- [QUOTED PASSAGE]:
* * * * * * * * *
‘Flags and songs are not nationalism’

In the run-up to the release of ‘Article 15’, a film on caste politics, Anubhav Sinha talks about using films to talk about the idea of India, while keeping the popular idiom of cinema intact.

Published - June 19, 2019 08:51 pm IST

India calling:  Director Anubhav Sinha (top) and (below) a still from the film  Article 15 .

India calling: Director Anubhav Sinha (top) and (below) a still from the film Article 15 .

Anubhav Sinha’s Ayushmann Khurana-starrer Article 15 opens the Bagri Foundation London Indian Film Festival today, a week before its commercial release. The impassioned trailer and the contentious issue of caste politics that the film evidently deals with made one expect the worst for it at the hands of the censors. But the film has got cleared with four “very insignificant”, “minor” cuts and the mandatory insertion of a disclaimer. “They didn’t touch the content at all. I must applaud them for this. The examining committee meeting went on for two-and-a-half hours, the revising committee went on for 30 seconds,” says Sinha.
* * * * * * * * *
- [PROBLEMS TO WORK ON]:
(a) List every length of time that the film interview states in its paragraph beginning "Anubhav Sinha’s Ayushmann Khurana-starrer".
(b) Please repeat the film interview word for word, from "In the run-up" to "film Article 15 .".

- [SOURCE DATA]:
* * * * * * * * *
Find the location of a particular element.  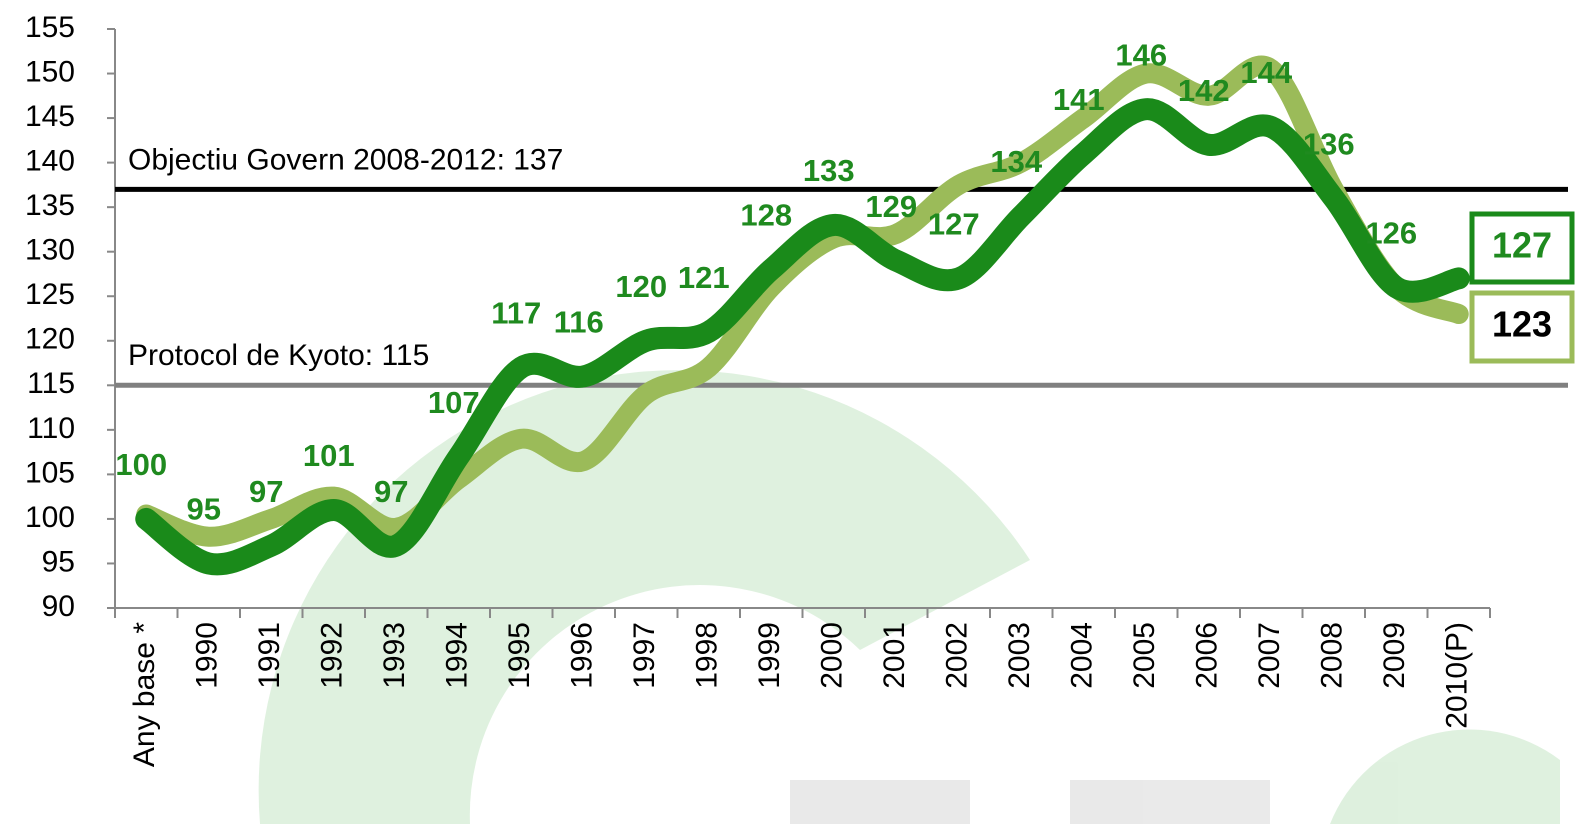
* * * * * * * * *
- [TASK-BY-TASK SOLUTIONS]:
(a)
a week
two-and-a-half hours
30 seconds

(b)
In the run-up to the release of ‘Article 15’, a film on caste politics, Anubhav Sinha talks about using films to talk about the idea of India, while keeping the popular idiom of cinema intact.

Published - June 19, 2019 08:51 pm IST

India calling:  Director Anubhav Sinha (top) and (below) a still from the film  Article 15 .

India calling: Director Anubhav Sinha (top) and (below) a still from the film Article 15 .